An unnamed potential investor held talks with government last year over entering into a possible strategic partnership with Air Zimbabwe, but the talks collapsed because of a myriad of challenges facing the national flagship carrier.

The carrier’s ageing fleet and huge debt overhang owed to various creditors has been cited by economists as the reason the potential investor pulled out. Air Zimbabwe’s fleet comprised ageing Boeing 737-200 planes which pilots wanted retired saying they are too old and obsolete.

The government decided to disband Air Zimbabwe Holdings and constitute Air Zimbabwe (Pvt) Ltd to start operations on a clean slate with the hope of attracting investors, but to date there have been no takers since the government would remain the majority shareholder in the “new” airline.

The handling of the Essar deal in which the Indian company agreed to buy defunct steel-making giant Ziscosteel for about US$750 million, including inheriting its debts, further shows government’s inability to be a viable business partner.

The ministries of Industry and Commerce and Mines have been blaming each other for the near collapse of the deal just over a year since the government announced that it had been signed and sealed.

Moyo said the inter-parastatal debt had also generated negative spill-over effects into the whole economy since the contagion was far-reaching. The debt also means the enterprises cannot provide basic services they were set up to cater for the public.

The decline of the National Railways of Zimbabwe, for instance, has not only affected the parastatal itself and the transport sector in general, but the economies of Bulawayo, Hwange, Gweru, Kwekwe and surrounding areas, which depended on the rail carrier and associated activities.

Bulawayo industries depended on NRZ’s cheap transportation costs for the mainly steel products used in the city’s heavy duty industries from Ziscosteel in Redcliff as well as Zimasco in Kwekwe.

Coal from Hwange was also cheaply ferried to Bulawayo’s coal-fired thermal power station, which reduced the city’s power dependence on Zesa. But the thermal power station now stands quiet together with the city’s industrial hub of Belmont which has now been reduced to a mere ghost town.

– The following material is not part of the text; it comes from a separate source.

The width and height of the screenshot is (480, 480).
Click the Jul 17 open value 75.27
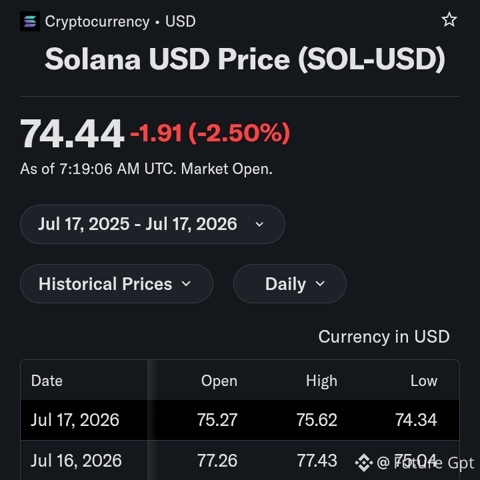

As a result of the decline of NRZ, the country’s major roads have been damaged since this has now become the preferred mode of transportation. Moyo says his ministry will come up with a state enterprises and restructuring manual which will give detail on the processes of commercialisation and privatisation after a summit that will bring in international experts to help unlock all the bottlenecks impeding the restructuring process next month.

However, observers questioned whether summits would solve the problems bedevilling parastatals saying only the country’s policies held the key to unlocking their potential.

Economic analyst Eric Bloch said the government has to urgently deal with the inter-parastatal debt together with the entire national debt question. “The reality is that first and foremost, government must privatise these institutions,” said Bloch. “They need to first assume the entire parastatal debts and come up with a settlement programme for the debts that parastatals owe each other,” he said.

The debts have resulted in the inability of paratsatals to attract investment and debt funding and the longer term solution should be to completely privatise the parastatals so that they have some independent shareholding.

“One of the major problems has been operational inefficiencies emanating from poor ownership structures. New shareholders will demand that the management be restructured to avoid recurrence,” Bloch said.